#### Task instructions
Exactly the lines from the one with "You are a computer-use" through the final line of the entries, and nothing else, should appear in the answer; no pictures go in it.

##### Data to use

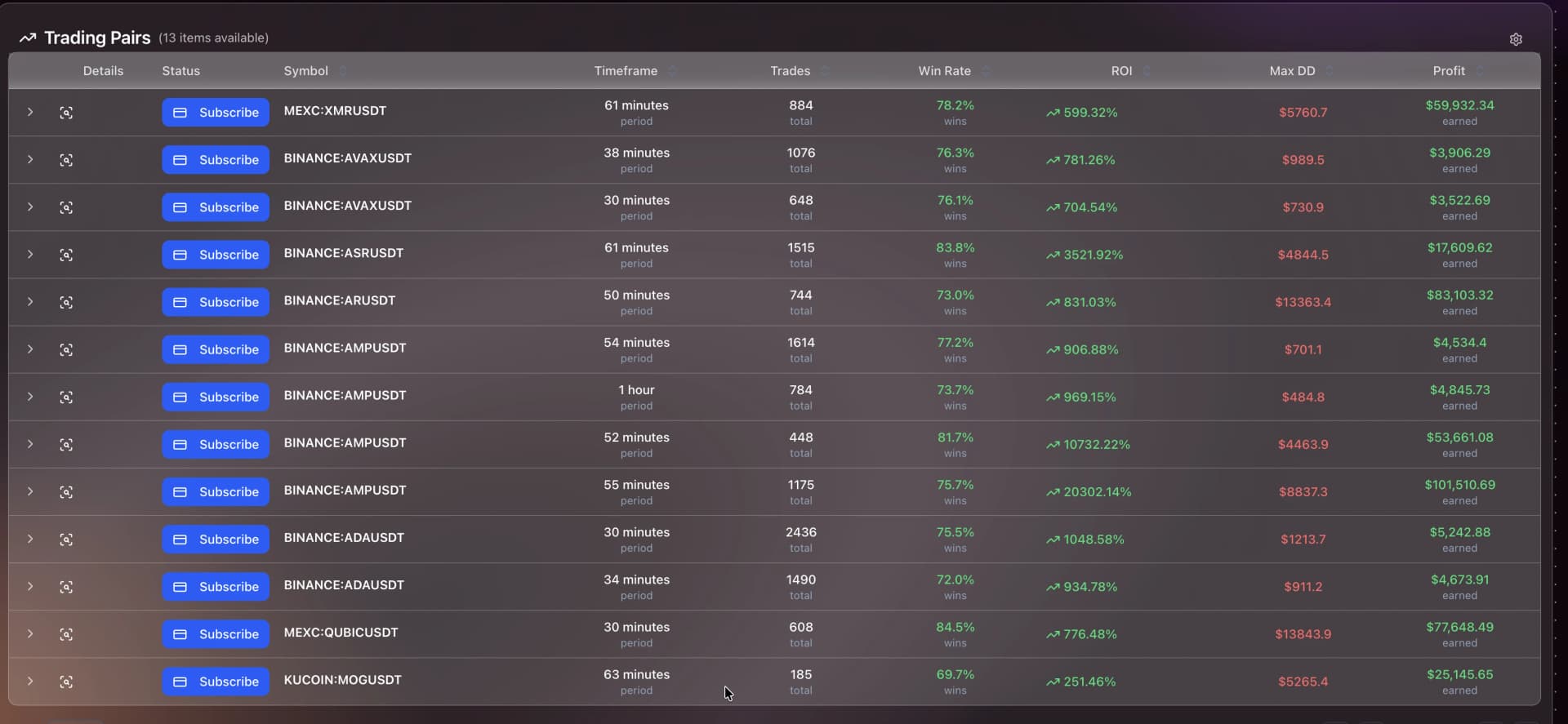1568x724 pixels.
Task: Sort the Timeframe column using its sort arrows
Action: click(673, 71)
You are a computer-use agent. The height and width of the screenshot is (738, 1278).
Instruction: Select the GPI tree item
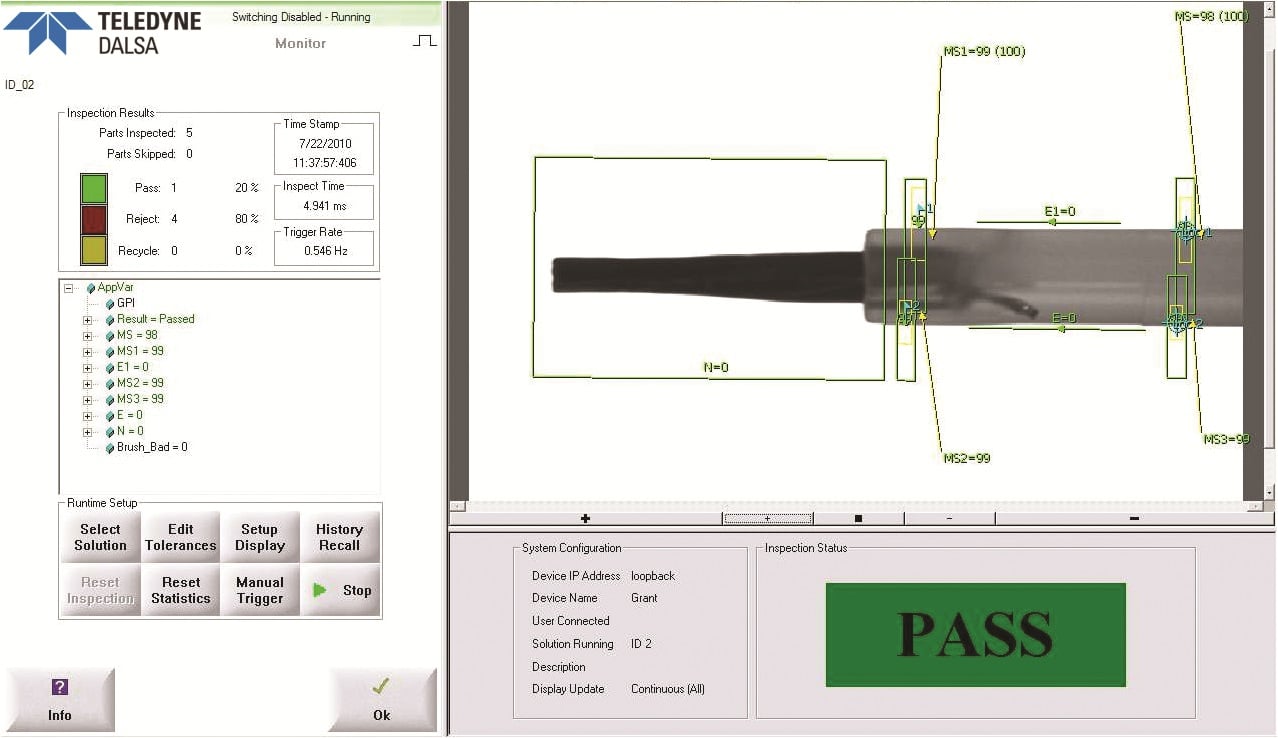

##########

#### Written response
You are a computer-use agent. The height and width of the screenshot is (738, 1278).
Instruction: Select the GPI tree item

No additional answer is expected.